With these factors in mind, here are some tips for getting the best quote.

Tips for Getting the Best PCB Assembly Quote

Follow these tips to make sure you get an apples-to-apples quote and avoid surprises down the line:

Provide Detailed Specifications Upfront

  • Provide your PCB schematic, layout files, BOM, component datasheets, quantity requirements, and any certifications needed.
  • The more info you provide upfront, the more accurate the quote will be.

Get Quotes from At Least 3 Manufacturers

  • Get quotes from both domestic and foreign manufacturers.
  • Watch out for extremely high or low outliers.

Review Each Quote Carefully

  • Read the fine print on each quote.

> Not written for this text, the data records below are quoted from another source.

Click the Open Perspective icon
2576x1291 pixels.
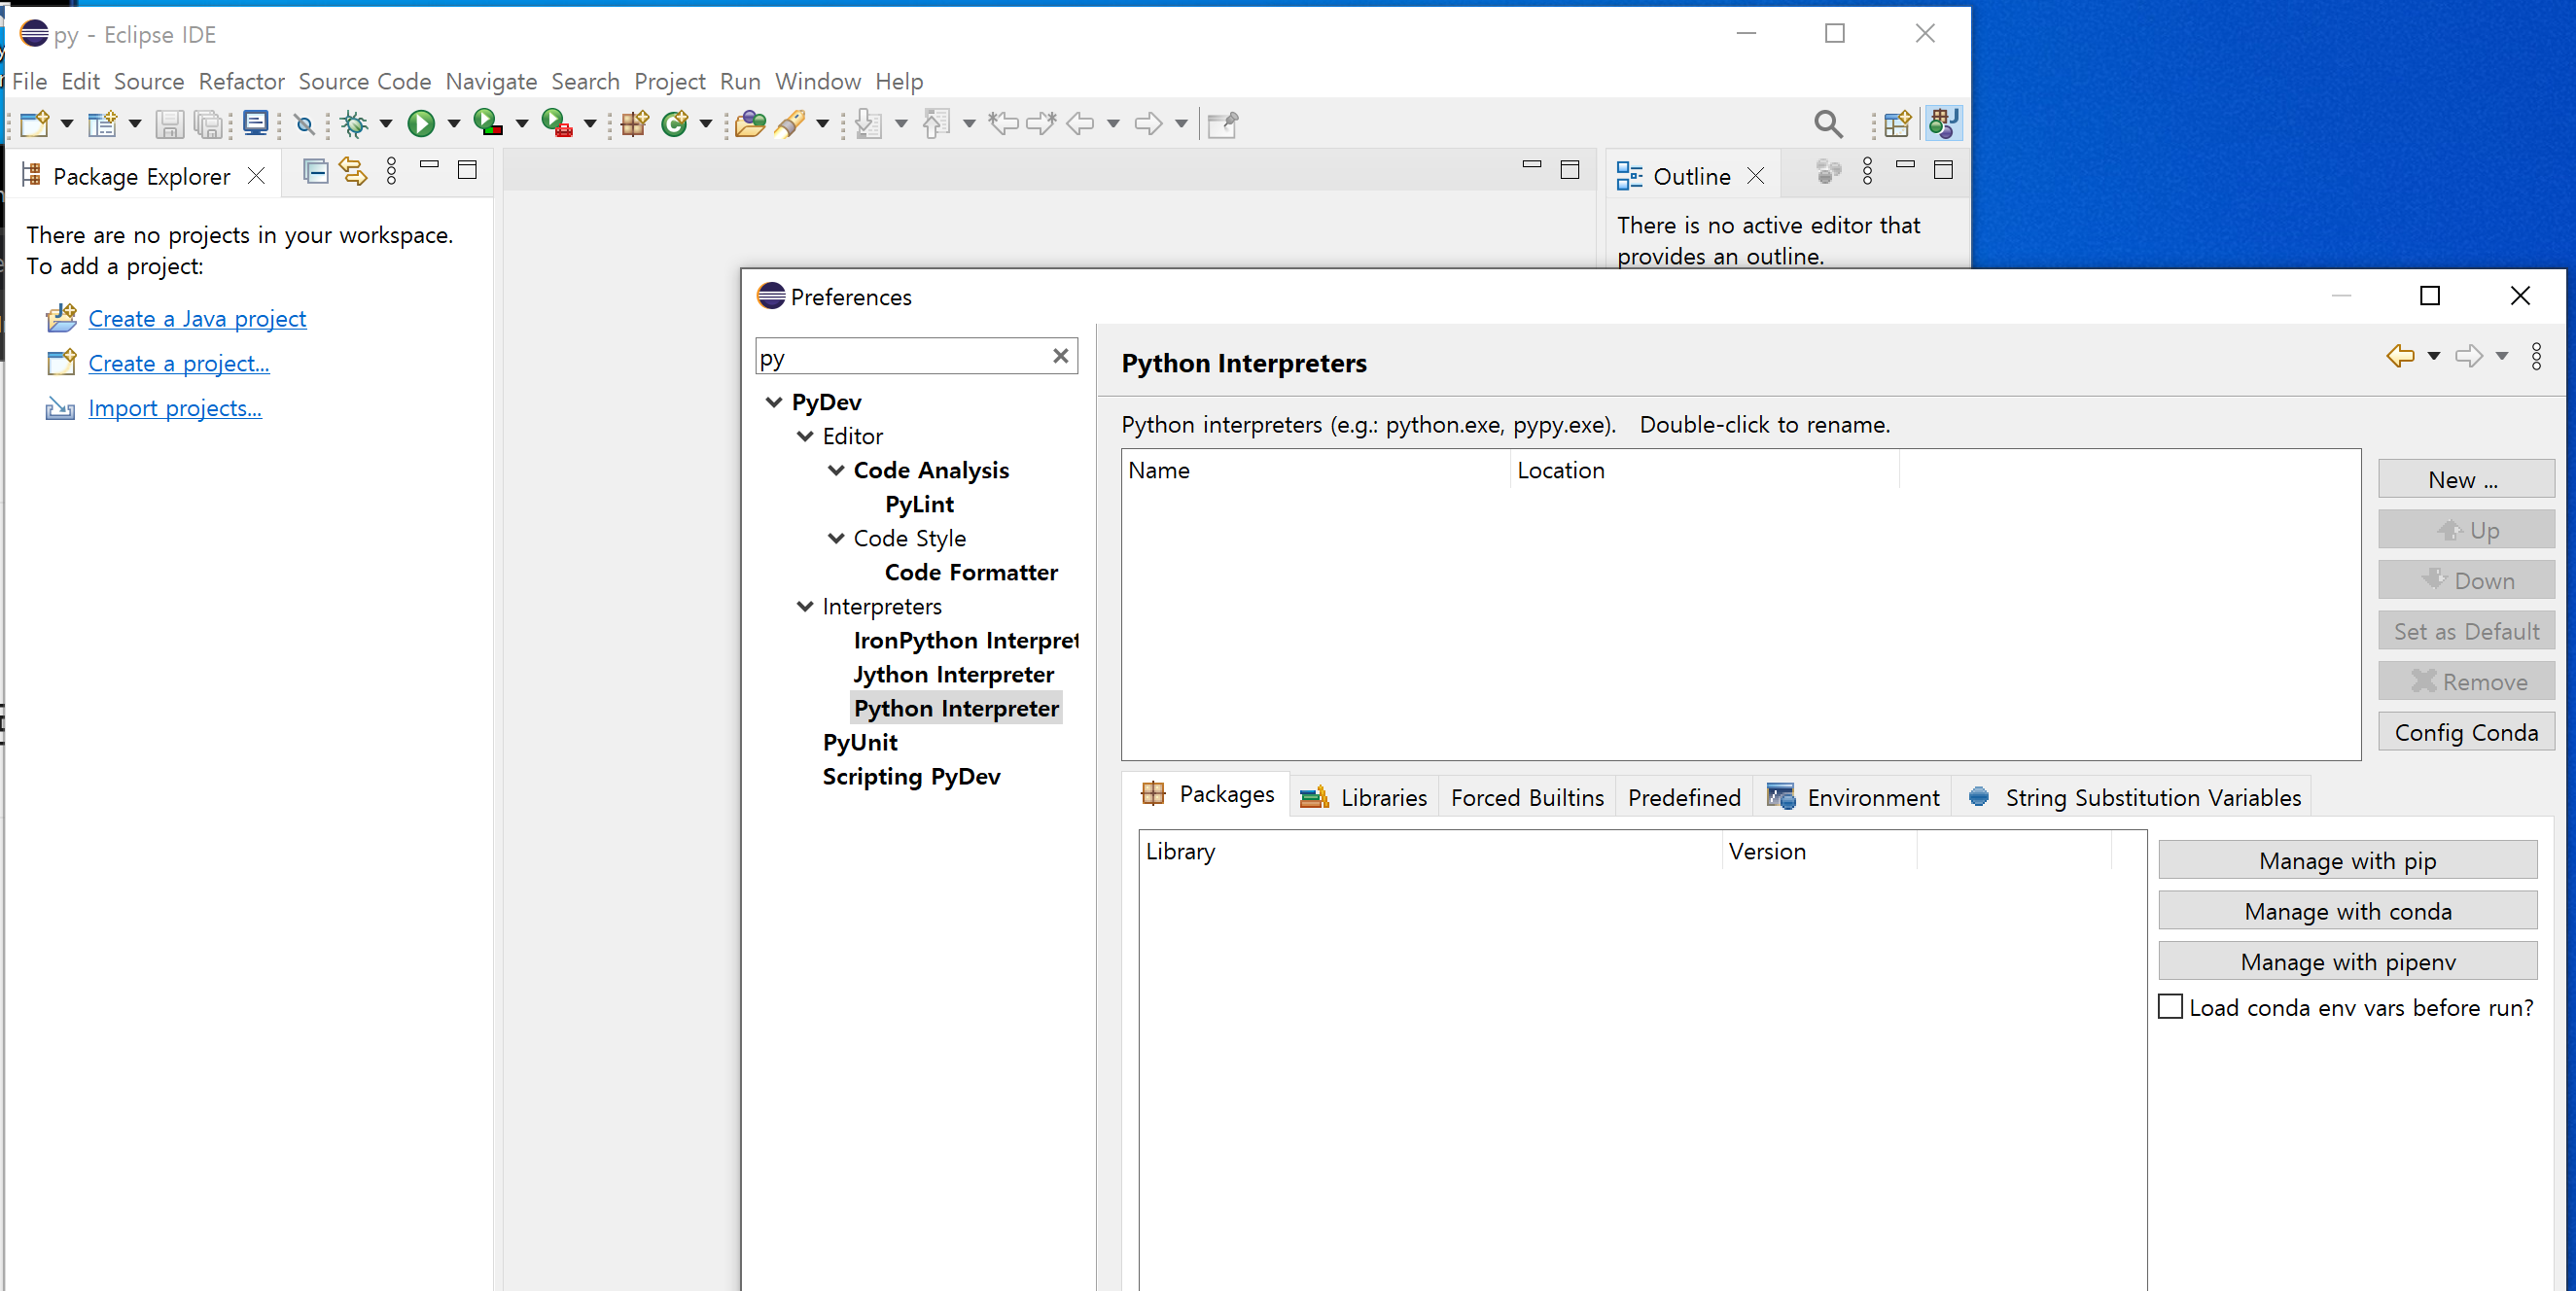[1896, 123]
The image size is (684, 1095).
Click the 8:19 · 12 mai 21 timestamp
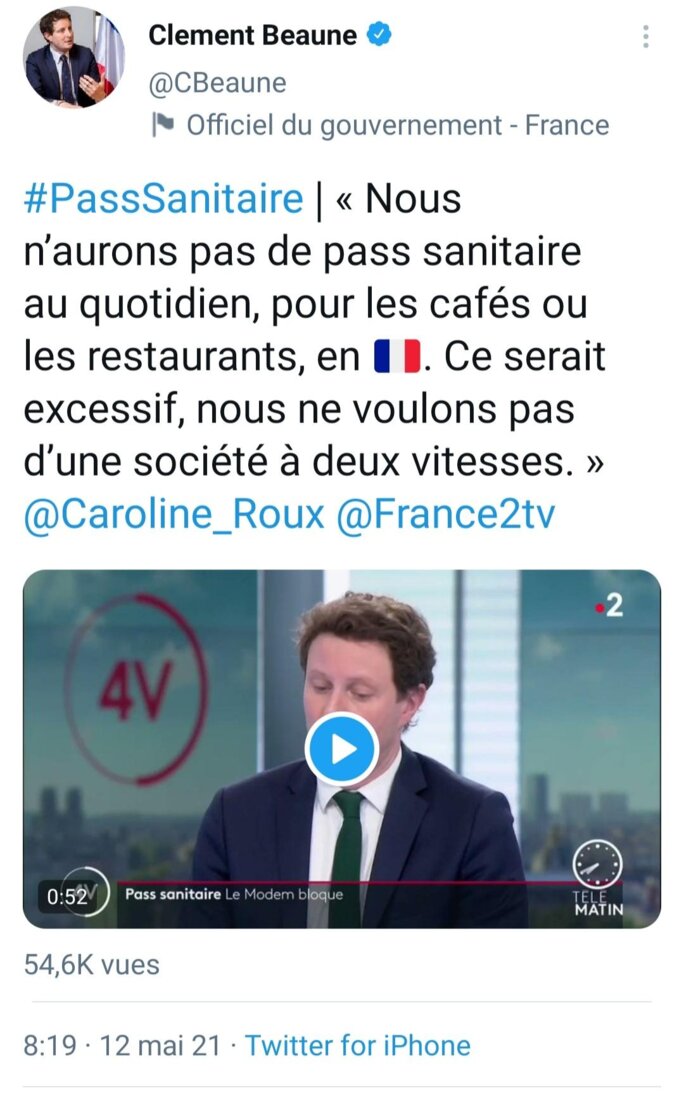click(x=122, y=1045)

Many add hidden fees for reels, packaging, tooling etc.
  • Ask clarifying questions so you fully understand what’s included.

Visit the Manufacturer’s Facility (if possible)

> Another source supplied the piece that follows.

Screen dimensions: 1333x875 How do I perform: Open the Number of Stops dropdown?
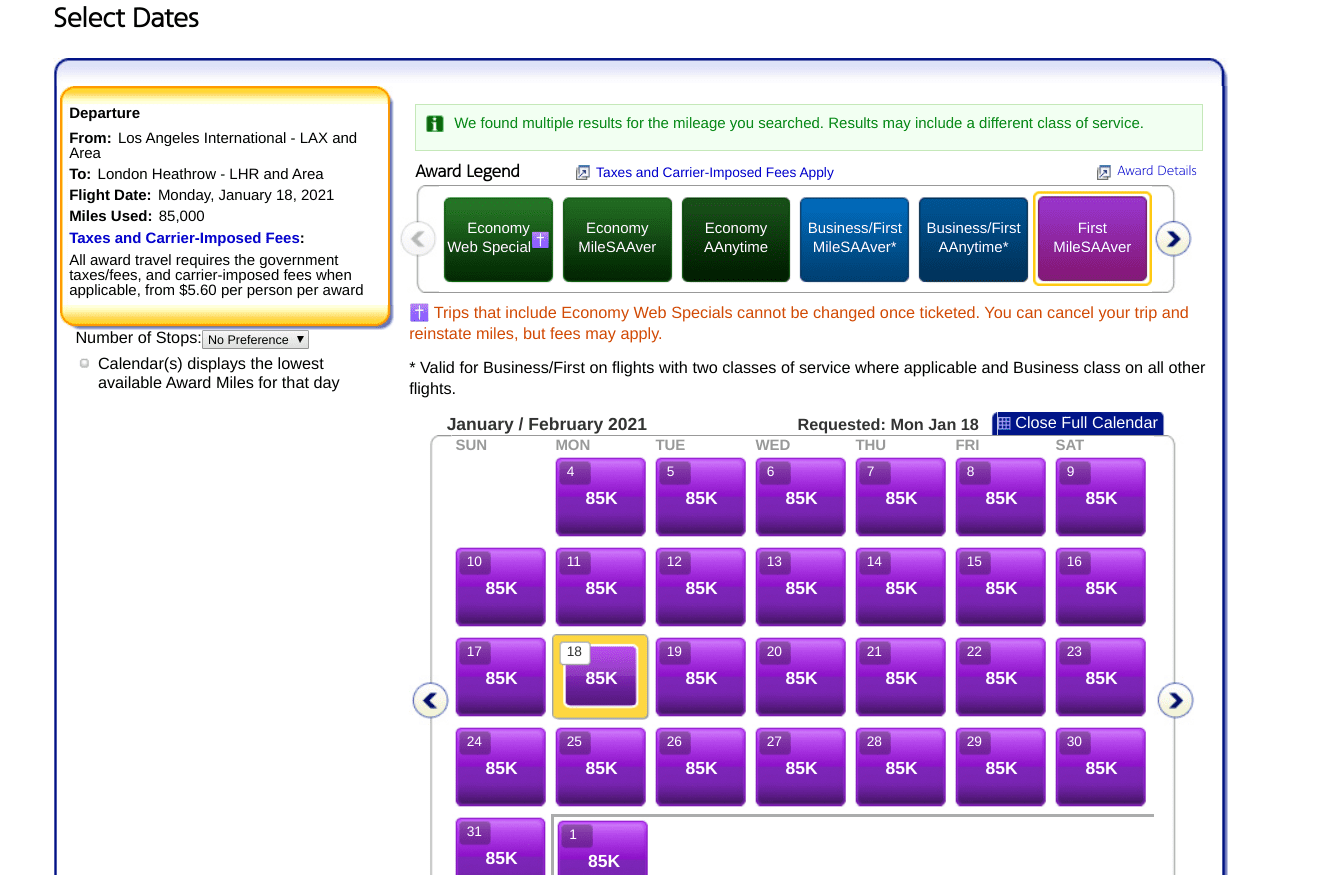(256, 340)
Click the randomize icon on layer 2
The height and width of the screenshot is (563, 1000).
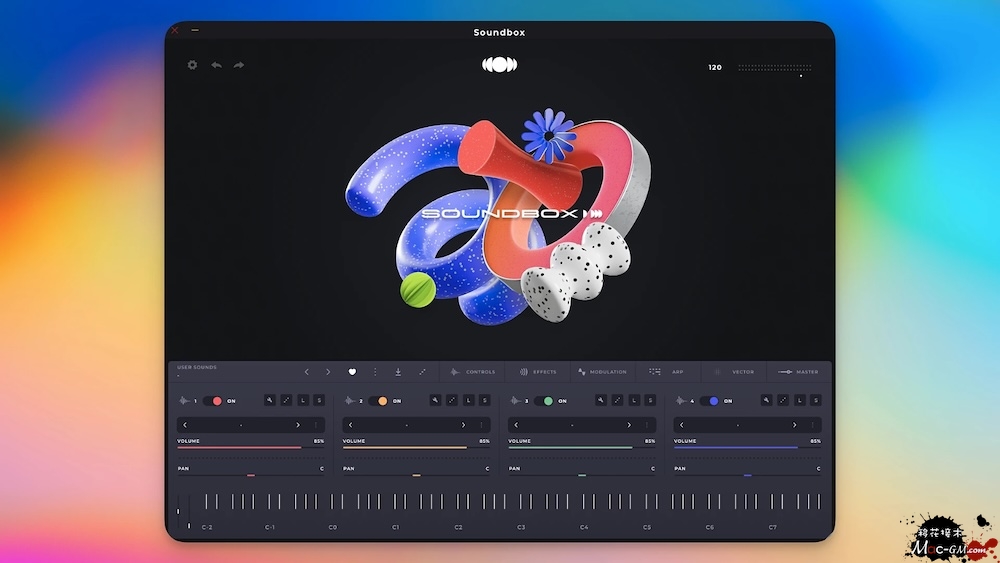[452, 400]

  • Seeing the assembly floor first-hand gives you confidence in their capabilities.
  • Look at factors like equipment, capacity, and employee skill.

Confirm Lead Times

  • Make sure the quoted lead time works with your schedule.
  • Ask what percentage of orders ship on time.

Review Their Quality Processes

  • Ask about their quality and testing procedures, repair policy, and defect rates.
  • Reputable manufacturers will be transparent if you ask.

Check References

  • Ask for references from past customers and contact them.
  • Check for online reviews as well.

By following these tips, you can feel confident you’ll select a PCB assembly partner that meets your budget, quality, and schedule needs.

Frequently Asked Questions

What are the typical PCB assembly costs for low vs high volume?

For prototypes and low volumes (<100 units), assembly costs are often $100 – $500 per board. For production volumes above 1,000 units, costs drop to $10 – $50 per board depending on complexity.

Should I get quotes from domestic or overseas manufacturers?

It’s a good idea to get quotes from both. Labor rates overseas are much lower so those quotes will likely be 50-75% cheaper. However, shipping costs eat into those savings, and local manufacturers have quicker turnaround times.

What questions should I ask PCB assembly partners?

Key questions: What is your defect rate? What are your quality certifications? What test equipment do you have? Do you manufacture in-house or subcontract? What are your standard lead times? Do you have references I can contact? Do you repair boards if needed?

Should I pay more for certified manufacturers like ISO?

It depends. For mission critical products, the extra cost is likely worth the quality assurance of strict certifications like ISO9001. For simpler consumer goods, the extra cost may not justify the benefit.

How can I reduce my assembly costs?

Strategies like removing through-hole components, minimizing board size, consolidating components, design for manufacture, and increasing order volumes will all help drive down assembly costs significantly.